Tuesday, September 27, 2016
After the Debate
Well, the first of the 2016 presidential debates is over. If you watched it, as Agnes and I did, you'll have formed your own opinions. I'll just provide a few comments based on what we saw and our interpretations thereof ...
1. In general, Mr Trump appeared angry and aggressive, and presented an apocalyptic view of a nation in hopeless decline; Secretary Clinton appeared poised, articulate, comfortable, and presented a more positive vision.
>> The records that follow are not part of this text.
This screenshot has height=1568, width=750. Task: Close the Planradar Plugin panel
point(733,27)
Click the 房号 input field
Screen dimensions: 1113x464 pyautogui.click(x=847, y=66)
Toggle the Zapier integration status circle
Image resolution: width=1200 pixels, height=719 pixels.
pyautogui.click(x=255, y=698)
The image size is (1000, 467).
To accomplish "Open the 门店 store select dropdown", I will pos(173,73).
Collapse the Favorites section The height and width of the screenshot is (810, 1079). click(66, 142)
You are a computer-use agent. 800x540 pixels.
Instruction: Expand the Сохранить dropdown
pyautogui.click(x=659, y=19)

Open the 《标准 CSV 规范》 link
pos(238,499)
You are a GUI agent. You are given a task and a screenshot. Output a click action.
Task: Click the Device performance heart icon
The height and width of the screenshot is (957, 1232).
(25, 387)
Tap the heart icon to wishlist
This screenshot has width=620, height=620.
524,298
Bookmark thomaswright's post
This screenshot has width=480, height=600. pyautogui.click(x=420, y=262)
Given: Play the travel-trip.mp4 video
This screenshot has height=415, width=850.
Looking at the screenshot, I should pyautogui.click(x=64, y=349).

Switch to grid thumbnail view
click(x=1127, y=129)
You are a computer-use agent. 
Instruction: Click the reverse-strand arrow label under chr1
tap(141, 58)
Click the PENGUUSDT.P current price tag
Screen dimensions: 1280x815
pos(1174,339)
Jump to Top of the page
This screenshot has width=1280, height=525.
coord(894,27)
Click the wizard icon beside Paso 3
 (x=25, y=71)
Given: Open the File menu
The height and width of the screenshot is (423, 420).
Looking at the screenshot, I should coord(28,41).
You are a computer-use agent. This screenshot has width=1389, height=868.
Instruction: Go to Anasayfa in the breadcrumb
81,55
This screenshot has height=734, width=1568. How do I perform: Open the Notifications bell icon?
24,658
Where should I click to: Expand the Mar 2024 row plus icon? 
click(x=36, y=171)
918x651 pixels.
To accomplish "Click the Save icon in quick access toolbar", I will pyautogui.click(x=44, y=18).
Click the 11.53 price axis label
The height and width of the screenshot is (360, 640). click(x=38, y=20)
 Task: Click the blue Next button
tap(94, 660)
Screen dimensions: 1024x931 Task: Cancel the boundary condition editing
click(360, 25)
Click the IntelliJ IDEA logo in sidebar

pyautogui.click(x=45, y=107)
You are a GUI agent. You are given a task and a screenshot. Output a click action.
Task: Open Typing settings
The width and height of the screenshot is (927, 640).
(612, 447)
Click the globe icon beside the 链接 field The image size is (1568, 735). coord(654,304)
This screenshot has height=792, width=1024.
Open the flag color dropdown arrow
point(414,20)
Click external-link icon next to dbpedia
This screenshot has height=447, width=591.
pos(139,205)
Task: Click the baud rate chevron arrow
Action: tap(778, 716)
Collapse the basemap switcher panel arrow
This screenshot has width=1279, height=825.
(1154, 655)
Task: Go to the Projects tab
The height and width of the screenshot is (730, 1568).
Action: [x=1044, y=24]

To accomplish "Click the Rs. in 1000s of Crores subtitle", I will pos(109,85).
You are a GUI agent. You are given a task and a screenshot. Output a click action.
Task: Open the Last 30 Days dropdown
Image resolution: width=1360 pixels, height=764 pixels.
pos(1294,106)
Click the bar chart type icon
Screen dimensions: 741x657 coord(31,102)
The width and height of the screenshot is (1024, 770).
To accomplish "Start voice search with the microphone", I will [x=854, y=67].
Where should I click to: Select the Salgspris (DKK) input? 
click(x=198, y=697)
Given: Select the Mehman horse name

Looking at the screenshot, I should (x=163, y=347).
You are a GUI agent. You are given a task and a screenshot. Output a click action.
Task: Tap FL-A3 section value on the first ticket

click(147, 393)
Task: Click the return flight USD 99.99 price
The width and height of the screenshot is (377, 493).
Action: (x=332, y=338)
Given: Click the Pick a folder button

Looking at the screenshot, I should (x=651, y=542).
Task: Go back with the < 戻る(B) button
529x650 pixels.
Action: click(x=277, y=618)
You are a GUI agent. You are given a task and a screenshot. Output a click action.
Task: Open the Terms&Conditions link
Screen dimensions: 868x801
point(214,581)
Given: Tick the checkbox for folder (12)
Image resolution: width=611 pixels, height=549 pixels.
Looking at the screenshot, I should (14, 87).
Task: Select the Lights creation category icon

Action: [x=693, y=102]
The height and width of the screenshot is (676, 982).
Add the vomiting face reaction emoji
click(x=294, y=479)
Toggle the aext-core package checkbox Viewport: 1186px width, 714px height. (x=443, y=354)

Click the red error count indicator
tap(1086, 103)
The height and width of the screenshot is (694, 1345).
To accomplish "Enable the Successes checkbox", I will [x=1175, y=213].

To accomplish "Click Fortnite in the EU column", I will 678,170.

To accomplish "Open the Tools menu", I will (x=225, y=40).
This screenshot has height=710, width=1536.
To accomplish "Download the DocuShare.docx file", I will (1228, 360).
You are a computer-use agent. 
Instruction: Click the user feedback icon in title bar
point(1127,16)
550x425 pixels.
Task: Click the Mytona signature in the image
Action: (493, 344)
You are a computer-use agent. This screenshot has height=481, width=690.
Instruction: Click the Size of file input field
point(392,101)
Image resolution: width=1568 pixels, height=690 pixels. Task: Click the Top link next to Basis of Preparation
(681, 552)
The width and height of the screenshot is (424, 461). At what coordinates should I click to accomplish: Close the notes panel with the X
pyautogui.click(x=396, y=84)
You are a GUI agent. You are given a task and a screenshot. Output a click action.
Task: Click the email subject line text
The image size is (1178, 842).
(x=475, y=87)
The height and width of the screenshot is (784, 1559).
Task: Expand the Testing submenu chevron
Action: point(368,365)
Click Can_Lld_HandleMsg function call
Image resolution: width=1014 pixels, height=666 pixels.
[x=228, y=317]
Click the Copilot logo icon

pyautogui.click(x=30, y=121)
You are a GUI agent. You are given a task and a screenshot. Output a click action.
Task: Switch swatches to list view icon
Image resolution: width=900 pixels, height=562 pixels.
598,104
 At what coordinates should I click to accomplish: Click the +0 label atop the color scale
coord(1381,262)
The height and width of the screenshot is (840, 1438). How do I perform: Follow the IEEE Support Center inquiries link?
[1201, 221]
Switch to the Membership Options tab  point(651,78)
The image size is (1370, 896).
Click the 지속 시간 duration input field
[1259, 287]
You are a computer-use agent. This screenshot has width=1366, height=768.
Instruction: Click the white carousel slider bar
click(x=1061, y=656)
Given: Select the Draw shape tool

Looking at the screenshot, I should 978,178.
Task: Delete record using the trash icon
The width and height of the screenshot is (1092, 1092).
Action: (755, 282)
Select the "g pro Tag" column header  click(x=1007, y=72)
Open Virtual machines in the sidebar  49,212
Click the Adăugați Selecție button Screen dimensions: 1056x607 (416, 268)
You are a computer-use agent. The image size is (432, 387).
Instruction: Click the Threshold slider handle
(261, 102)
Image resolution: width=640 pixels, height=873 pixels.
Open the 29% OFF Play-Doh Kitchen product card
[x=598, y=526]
Mr Trump repeatedly interrupted Secretary Clinton, which I - as an experienced public speaker - found offensive.
2. During the exchange on Mr Trump's failure to release his tax returns, Secretary Clinton said: "... the only years that anybody's ever seen were a couple of years when he had to turn them over to state authorities when he was trying to get a casino license, and they showed he didn't pay any federal income tax," to which Mr Trump replied, "That makes me smart." Clinton followed up with this comment: "So if he's paid zero, that means zero for troops, zero for vets, zero for schools or health."
As I've often written here, nobody likes paying taxes, but taxes provide the money our government needs to operate. Is it "smart" to legally pay no taxes? From a business perspective, probably yes. From a civic duty perspective, not so much.
3. Continuing on the issue of taxes, Mr Trump said this: "... if you want to change the laws, you've been there a long time, change the laws. I take advantage of the laws of the nation because I'm running a company. My obligation right now is to do well for myself, my family, my employees, for my companies. And that's what I do."
Point to Mr Trump. It's not illegal to take advantage of laws that work in your favor, and in Mr Trump's view it's good business. Do the laws need to be changed? It depends on whether you're a person who benefits from the current laws or one who has no opportunities to legally evade their tax burden. In my view yes, the tax laws need to be changed to ensure that all of us - individuals and businesses - share the burden. Will it happen? Not in my lifetime.
4. Mr Trump doubled down on falsehoods that have been repeatedly and thoroughly debunked - his role in the birther controversy, his position on climate change, and his claim to have opposed the Iraq war. While he and others have painted Secretary Clinton as a "serial liar," every reputable fact-checking organization has agreed that Mr Trump has only the most tenuous relationship with the truth, and is far ahead of his opponent in his repeated use of flagrant untruths. Secretary Clinton is a politician, and every politician spins facts and events to his or her advantage ... is this "lying?" In my opinion, there's a significant difference between spinning and deliberate falsification and denial of the proven record.
5. When attacked on the subject by Mr Trump, Secretary Clinton acknowledged that she made a mistake by using a private e-mail server while serving as Secretary of State. In my view, this was less a "mistake" than a serious error of judgement that could have compromised our security. This is my most significant problem with Ms Clinton.
Well, I could go on, but here's my bottom line: people who love Donald Trump still love him and believe he "won" the debate; people who love Hillary Clinton still love her and believe she "won" the debate. Every observer can find something in the transcript that supports their views of the candidates, whether positive or negative.
Now it's up to us. The facts are out there. The important thing is to weigh them carefully and cast a good, well-informed ballot on November 8th.
Have a good day. More thoughts tomorrow.